Key was invited in and, after a couple of hits of marijuana laced with crack cocaine, rehab seemed less urgent. He spent the night craving more dope.

"I was literally at my wits' end," Key recalled. "You talk in terms of hitting bottom, but addicts like to say that every bottom has a trap door."

Key managed to get clean eventually. But his long battle to kick his habit while living on skid row is depressingly familiar to recovery experts, who know that the concentration of their own programs has sown the seeds of temptation on every corner.

Skid row has the city's biggest concentration of drug and alcohol rehabilitation programs, with space for more than 1,400 resident clients. But more drug arrests are made in the 50 square blocks of this squalid patch than anywhere else in the city. It is a mecca for dealers from all over the region, many of them gang members who set up temporary abode in nearby hotels and establish drug-selling turf.

They go to skid row because the area has a reputation as a place where anything goes and because of the ready-made market. Nearly 10,000 people live on the streets or in emergency shelters, hotels and efficiency apartments on skid row, and as many as 40% are estimated to be substance abusers.

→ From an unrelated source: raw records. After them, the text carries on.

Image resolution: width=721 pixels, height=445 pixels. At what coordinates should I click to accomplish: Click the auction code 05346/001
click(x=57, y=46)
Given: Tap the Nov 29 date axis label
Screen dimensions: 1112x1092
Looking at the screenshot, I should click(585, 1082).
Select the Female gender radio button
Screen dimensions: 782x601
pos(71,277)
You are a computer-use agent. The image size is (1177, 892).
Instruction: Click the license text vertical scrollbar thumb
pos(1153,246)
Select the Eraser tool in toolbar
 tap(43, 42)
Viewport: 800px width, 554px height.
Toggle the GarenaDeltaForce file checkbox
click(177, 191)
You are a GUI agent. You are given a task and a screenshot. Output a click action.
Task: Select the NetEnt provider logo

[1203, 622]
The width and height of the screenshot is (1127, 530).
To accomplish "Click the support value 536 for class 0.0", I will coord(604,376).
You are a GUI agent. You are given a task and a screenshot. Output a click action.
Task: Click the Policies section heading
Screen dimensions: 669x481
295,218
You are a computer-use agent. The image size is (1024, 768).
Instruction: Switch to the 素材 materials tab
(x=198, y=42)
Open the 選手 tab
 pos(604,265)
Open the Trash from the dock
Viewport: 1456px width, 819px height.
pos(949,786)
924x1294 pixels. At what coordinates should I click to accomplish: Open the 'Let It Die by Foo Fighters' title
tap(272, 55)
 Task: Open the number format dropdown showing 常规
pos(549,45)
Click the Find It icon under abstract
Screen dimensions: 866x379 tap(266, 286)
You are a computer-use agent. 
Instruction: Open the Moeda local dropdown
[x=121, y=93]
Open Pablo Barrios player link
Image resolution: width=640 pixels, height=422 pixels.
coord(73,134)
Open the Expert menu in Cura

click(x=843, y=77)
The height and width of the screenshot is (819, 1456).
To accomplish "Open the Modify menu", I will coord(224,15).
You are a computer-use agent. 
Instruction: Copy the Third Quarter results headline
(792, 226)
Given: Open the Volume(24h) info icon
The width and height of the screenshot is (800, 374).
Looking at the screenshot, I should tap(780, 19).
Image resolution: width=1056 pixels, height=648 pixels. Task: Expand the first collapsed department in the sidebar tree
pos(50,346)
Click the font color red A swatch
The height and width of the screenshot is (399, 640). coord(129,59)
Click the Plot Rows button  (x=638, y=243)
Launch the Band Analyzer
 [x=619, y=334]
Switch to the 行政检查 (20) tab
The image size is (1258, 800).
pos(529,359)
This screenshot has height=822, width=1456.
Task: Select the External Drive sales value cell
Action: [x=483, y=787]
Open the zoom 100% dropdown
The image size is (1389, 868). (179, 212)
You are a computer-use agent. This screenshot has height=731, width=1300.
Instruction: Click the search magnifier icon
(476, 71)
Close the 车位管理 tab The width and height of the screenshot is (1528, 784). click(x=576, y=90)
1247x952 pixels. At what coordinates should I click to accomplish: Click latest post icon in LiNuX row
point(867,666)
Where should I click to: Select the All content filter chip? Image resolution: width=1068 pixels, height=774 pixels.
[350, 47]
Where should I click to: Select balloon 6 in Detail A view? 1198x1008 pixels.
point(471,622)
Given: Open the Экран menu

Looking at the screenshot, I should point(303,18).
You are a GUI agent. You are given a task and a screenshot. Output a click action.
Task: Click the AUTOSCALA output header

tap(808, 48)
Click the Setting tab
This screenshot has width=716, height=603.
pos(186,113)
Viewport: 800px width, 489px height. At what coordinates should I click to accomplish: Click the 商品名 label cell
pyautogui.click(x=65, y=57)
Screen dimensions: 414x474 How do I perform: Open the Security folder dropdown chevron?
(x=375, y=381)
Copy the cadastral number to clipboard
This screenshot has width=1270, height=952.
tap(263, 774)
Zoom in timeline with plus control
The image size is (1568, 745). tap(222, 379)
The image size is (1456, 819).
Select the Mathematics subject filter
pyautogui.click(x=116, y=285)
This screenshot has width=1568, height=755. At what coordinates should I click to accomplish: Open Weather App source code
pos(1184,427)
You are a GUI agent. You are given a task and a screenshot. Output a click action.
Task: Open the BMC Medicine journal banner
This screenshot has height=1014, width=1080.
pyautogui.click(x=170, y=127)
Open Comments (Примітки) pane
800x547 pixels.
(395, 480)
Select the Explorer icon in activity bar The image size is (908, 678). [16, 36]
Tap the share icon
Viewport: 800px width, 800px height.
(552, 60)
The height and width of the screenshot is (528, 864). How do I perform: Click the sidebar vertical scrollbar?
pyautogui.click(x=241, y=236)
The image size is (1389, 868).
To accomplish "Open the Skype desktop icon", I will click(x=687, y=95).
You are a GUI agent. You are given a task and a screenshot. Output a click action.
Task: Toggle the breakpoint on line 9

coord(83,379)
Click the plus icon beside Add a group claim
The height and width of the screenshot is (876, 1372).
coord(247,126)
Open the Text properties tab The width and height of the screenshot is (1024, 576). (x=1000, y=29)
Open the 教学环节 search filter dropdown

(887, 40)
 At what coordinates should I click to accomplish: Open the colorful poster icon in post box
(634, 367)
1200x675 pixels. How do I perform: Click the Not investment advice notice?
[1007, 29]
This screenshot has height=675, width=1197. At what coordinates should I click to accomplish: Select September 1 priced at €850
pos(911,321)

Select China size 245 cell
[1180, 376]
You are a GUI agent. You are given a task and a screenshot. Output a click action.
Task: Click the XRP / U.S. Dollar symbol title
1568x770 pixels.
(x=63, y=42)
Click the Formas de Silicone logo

Skid row pushers and their customers form a combustible mix, spawning a cycle of lawlessness and desperation that no one quite knows how to stop.

It is a drug bazaar of temptations that addicts who are financially better off can avoid by going to rehab centers in less challenging surroundings.

"With all of the narcotics sales in skid row, it strikes me as nearly impossible to get clean. The expression I hear is that the wolves are not at the door, they're in the living room," said Los Angeles Police Capt. Andy Smith, who commands the Central Division downtown.

City officials want services more evenly dispersed throughout the county, but no communities have stepped forward to serve as sites for rehab centers.

With the support of police and the Los Angeles city attorney's office, state Sen. Gil Cedillo (D-Los Angeles), who represents the skid row area, is working on legislation that would increase penalties for drug sales within 1,000 feet of a treatment facility or homeless shelter.